I have always had gi issues My whole life ! Numerous skin rash issues dermatitis etc, and plenty of odd symptoms that I realize now we're celiac. I had your symptoms and many more ataxia etc.
No IBS was found on my scopes. It might not be IBS for you either.
Just wanted to chime in. During my 2 plus years of healing I had joint pain and muscle pain with some of the nightshade mainly peppers and tomato. I stopped them. I can now eat them again. My theory is when my gut gets cc my holey gut dumps some of my food in my blood stream and my already ticked off immune system let's me know what is allowed. Apparently for a time nightshades of potato, tomatos, and peppers were an issue. I was able to gradually introduce potatoes first and then tomatos, then peppers. It didn't manifest in me as a DH skin or rash issue. I also had an early time I stopped rice as I got itching, but not DH. My body was quite twitchy and sensitive 13 intolerance s then 8 etc over time. My chiropractor (also a celiac also told me to avoid soy at that early time)
As many know now-I am gluten, corn, and milk free. I too am sensitive to xanthum gum. Edit i have never liked oats - as a kid I rarely ate them and I don't eat them now. gluten-free oats are in the house as My daughter likes them.
Although my medical records officially state NCGS, my spouse and I have found I am likely a DH celiac upon cc it's very apparent now. Sadly 😠 Also my former Puppp rash diagnosis (visual diagnosis only) 14 years ago and the 2016 U of I celiac info about the DH /Puppp connection puts a bow on the issue on connect the dots for me.
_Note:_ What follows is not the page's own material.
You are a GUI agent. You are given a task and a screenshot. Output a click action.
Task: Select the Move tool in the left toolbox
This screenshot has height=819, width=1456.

As I say on here all you DH folks have Puppp or My Puppp is DH. Lol 👍
My spouse and I decided to accept I'm a DH celiac as this post challenge life and the occasional dreaded cc has revealed/spoken. We are in no hurry to attempt my undergoing another (incomplete challenge) to prove it. I can't finish 2 weeks now can I give them 12. The cost was too high physically, emotionally, financially, the first time and it's possible my endoscope won't be gold standard ever. My cousin a good standard celiac. So NCGS stays in the medical record, but I very much live as a DH celiac now.
I recently stopped eating in the shared work lunchroom (despite my best efforts) as I was cc 3 times over 5 months. It was the only time I ate away from my gluten-free home. I now eat in my car at work and no longer use the employee restrooms within the lunchroom area . I only use restroom outside of the lunchroom area.
Hoping this works as I re-entered the work force after having left employment during my 2 plus years healing.
Good luck on Fasano I hope with the help from those on here you get well soon.